Document text:
- - -
We designed a light-weight static checking program for our tool, which is implemented by using a parser combinator library Parsec, and user-defined datatypes in Haskell performing pattern-matchings by constructors of the user-defined data types. And the tool is integrated with GNU Emacs editor. The pragma and the line containing passible errors are high-lighted in the editor, as shown in Figure 7.



Figure 7. Integrated environment with Emacs

Through the development of our tool, we found that abstract descriptions in XMP are useful to not only development of a program but also verification of the program.

One of the problems with PGAS languages including XcalableMP is that programmers can easily introduce concurrency bugs into their programs. For example, race conditions tend to occur because a portion of a single address space can be manipulated by multiple threads simultaneously. A solution that avoids race conditions is to synchronize accesses from multiple threads with synchronization primitives (e.g., synchronization locks), but this is not that easy for two reasons. First, excessive use of synchronization may severely degrade the performance of the program. Second, synchronization primitives themselves sometimes introduce other problems. For example, improper use of synchronization locks may cause deadlock.

Model checking is one approach for addressing the problem of concurrency bugs. Basically, software model checking explores all the states that can be reached by executing a given program, and checks whether a given property is ensured (e.g., there are no race conditions or deadlock).

Model checking of partitioned global address space programs tends to suffer from the state explosion problem because these programs allow concurrent and/or parallel execution and memory sharing. To avoid this problem, it is essential to perform proper abstractions based on the properties to be verified because these can dramatically reduce the number of states to be explored in programs. However, it is not always easy to automatically infer proper abstractions because programs and properties to be verified vary.

To address the problem, we proposed a model checking framework that includes user-definable

abstractions. The key idea of the framework is that it exposes the intermediate representation of the program's abstract syntax tree, enabling users to define their own abstractions flexibly and concisely by creating a translator for the tree. By allowing users to create translators at the level of abstract syntax trees, the cost of implementing the translator is lower than that of coding text-based pattern matching and rewriting rules because unnecessary redundant rules that often appear in the conventional approach are eliminated.

In addition, we have designed our proof-of-concept implementation of the proposed approach: CAF-SPIN. CAF-SPIN is a software model checking tool for Coarray Fortran (CAF) programs. In the current implementation of CAF-SPIN, both its intermediate representation of abstract syntax trees and translator are written in Haskell. Thus, users are able to define their abstractions by simply writing Haskell functions. Several experimental results using CAF-SPIN were conducted. The experimental results confirmed that abstractions can be defined easily and concisely in CAF-SPIN, and the number of states to be explored for model checking is dramatically reduced with the abstractions.
- - -
Excerpted data:
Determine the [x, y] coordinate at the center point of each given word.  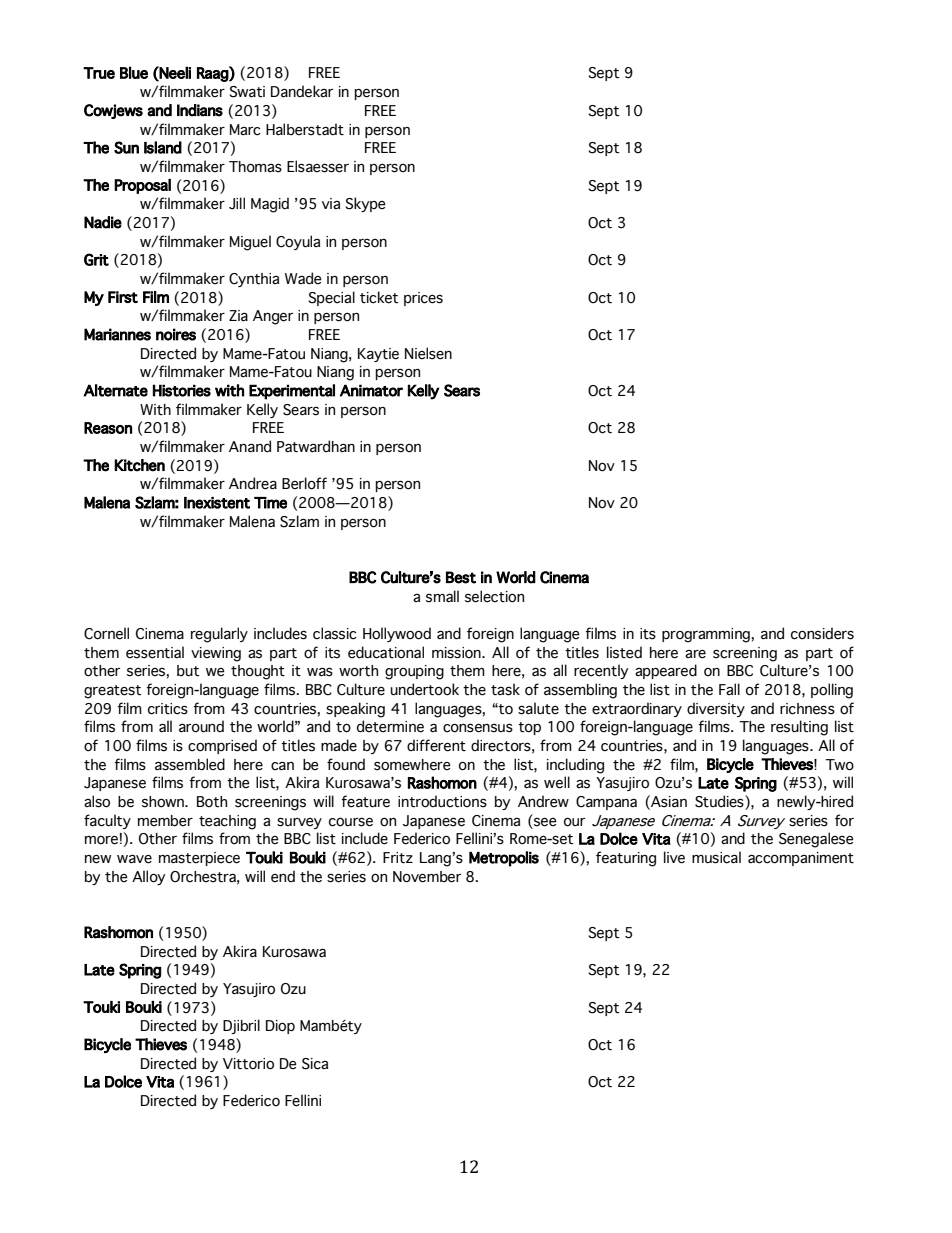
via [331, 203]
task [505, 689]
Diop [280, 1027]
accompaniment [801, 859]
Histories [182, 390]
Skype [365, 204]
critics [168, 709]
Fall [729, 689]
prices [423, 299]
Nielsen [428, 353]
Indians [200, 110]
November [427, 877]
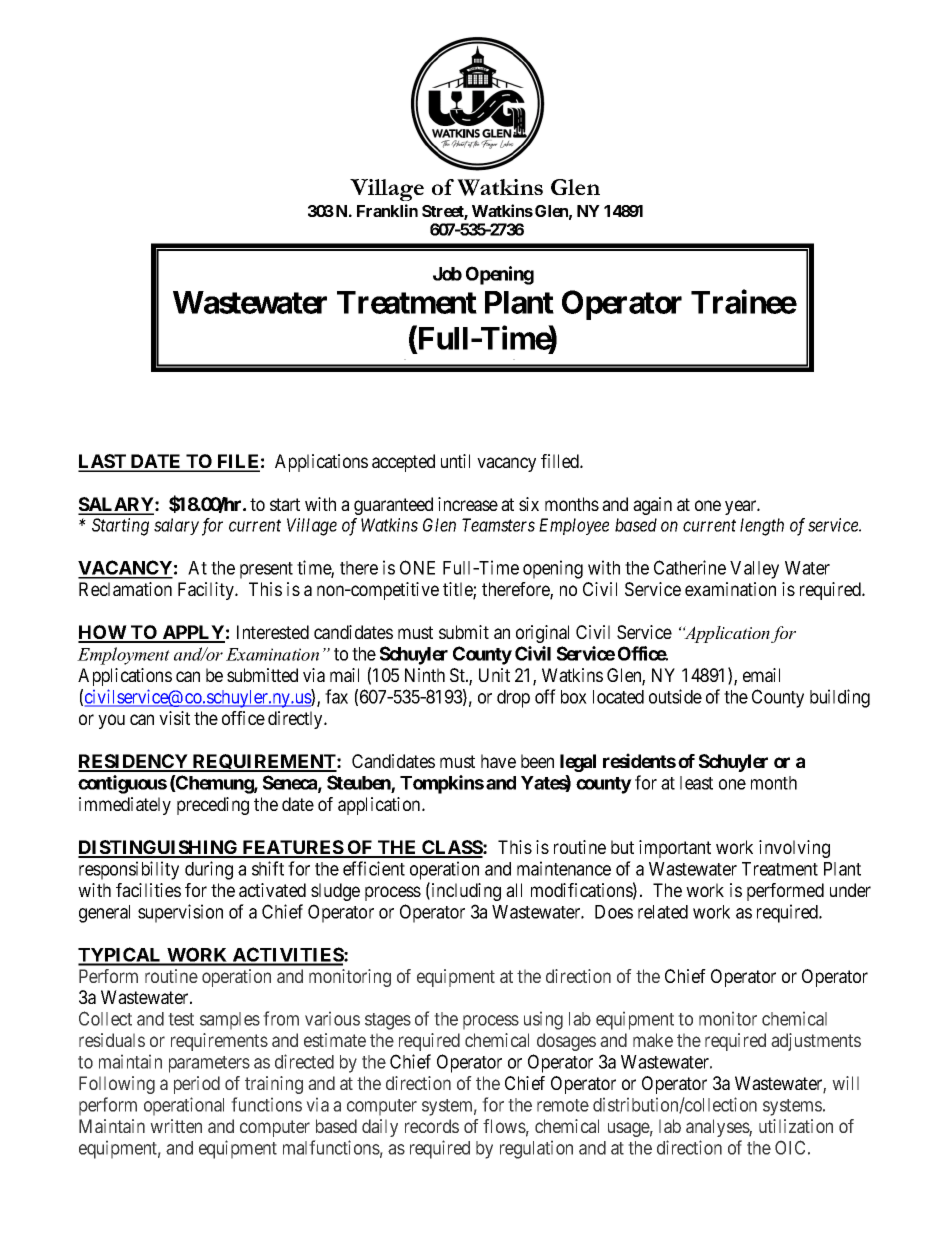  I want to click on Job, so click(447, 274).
- - -
What you should do: Revise the passage on model checking from "Model checking of" to "be verified vary.", putting "state-space explosion problem" in place of "state explosion problem". The material has no connection to the passage on model checking.

Result for this task:
Model checking of partitioned global address space programs tends to suffer from the state-space explosion problem because these programs allow concurrent and/or parallel execution and memory sharing. To avoid this problem, it is essential to perform proper abstractions based on the properties to be verified because these can dramatically reduce the number of states to be explored in programs. However, it is not always easy to automatically infer proper abstractions because programs and properties to be verified vary.